Grouped Discrete Data Cumulative Frequency Polygon
What should we do, if our discrete data is grouped into class intervals. Well, because it is possible to interpolate values within a class interval, our diagram should allow this. We therefore join up our plotted points with a straight line (not a step) to get a cumulative frequency polygon. However we plot as our horizontal point the upper bound of the class interval. In this case for the first one, our upper bound is 5.5, because all values are less than this.

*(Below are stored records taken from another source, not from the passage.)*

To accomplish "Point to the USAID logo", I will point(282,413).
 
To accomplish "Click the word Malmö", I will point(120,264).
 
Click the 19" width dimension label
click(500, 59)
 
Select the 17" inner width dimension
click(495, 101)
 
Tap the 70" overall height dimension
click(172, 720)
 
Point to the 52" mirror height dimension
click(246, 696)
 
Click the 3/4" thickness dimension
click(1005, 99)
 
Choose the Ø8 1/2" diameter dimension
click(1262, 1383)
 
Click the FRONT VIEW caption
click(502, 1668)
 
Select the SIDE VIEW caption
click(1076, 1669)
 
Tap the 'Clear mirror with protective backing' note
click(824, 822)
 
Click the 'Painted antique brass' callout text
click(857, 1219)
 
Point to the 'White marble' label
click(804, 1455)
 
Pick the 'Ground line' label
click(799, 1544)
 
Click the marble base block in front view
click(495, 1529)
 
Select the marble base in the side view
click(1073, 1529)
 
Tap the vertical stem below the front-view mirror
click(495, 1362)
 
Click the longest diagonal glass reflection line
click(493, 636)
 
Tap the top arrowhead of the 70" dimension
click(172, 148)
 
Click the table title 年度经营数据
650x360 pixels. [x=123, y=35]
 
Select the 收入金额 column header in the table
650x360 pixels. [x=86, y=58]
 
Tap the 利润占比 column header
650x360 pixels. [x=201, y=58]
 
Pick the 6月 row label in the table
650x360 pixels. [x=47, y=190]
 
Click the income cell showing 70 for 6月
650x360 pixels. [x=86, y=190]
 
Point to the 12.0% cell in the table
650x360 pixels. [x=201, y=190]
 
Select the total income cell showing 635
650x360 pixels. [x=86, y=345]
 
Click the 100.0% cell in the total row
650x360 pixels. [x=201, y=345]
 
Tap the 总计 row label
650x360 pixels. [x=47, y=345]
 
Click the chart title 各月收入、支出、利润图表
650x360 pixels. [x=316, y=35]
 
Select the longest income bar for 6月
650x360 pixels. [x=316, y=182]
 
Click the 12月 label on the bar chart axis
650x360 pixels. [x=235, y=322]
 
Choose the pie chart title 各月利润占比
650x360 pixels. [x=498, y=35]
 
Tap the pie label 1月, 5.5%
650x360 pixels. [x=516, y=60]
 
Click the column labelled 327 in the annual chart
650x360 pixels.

Of course, it may be impractical to plot to such accuracy if our scale is too fine for the class interval.
|No. of words per sentence||Frequency||Cumulative Frequency||How it is calculated|
|0-5||14||< 5.5||14||= 14|
|6-10||17||< 10.5||31||= 14+17|
|11-15||6||< 15||37||= 14+17+6|
|16-20||8||< 20||45||= 14+17+6+8|
|21-25||3||< 25||48||= 14+17+6+8+3|
|26-30||2||< 30||50||= 14+17+6+8+3+2|
What this table is saying is that we have 14 sentences that had less than or equal to 5 words, 31 sentences that had less than or equal to 10 words, and so on. We can now plot a cumulative frequency polygon for this grouped discrete data.
Note that the points are drawn at the horizontal points 5, 10, 15 etc., this is where we are saying that we have so many sentences less than or equal to that number. We have drawn in a point at zero, because we can say with certainty that there are no sentences with no words in. Using the origin may not always be allowable like this. It depends upon the context.
We have also connected the points with straight lines as a polygon. This is because the data is discrete data. Note also, that unlike a bar chart for discrete data, the horizontal axis is a scale, not labels.
We can use this graph to estimate the median and quartile points in a similar manner to before. The half-way point will be at 25 and the quartiles Q1, Q3 at 12.5 and 37.5 respectively. (Again, if n were smaller we might have to use ½(n+1) rather than a ½n etc.)
So the median is 7.5, Q1 is4.5 and Q3 is 14.5 (as well as I can judge on this scale anyway). The Interquartile range is 14.5-4.5 = 10.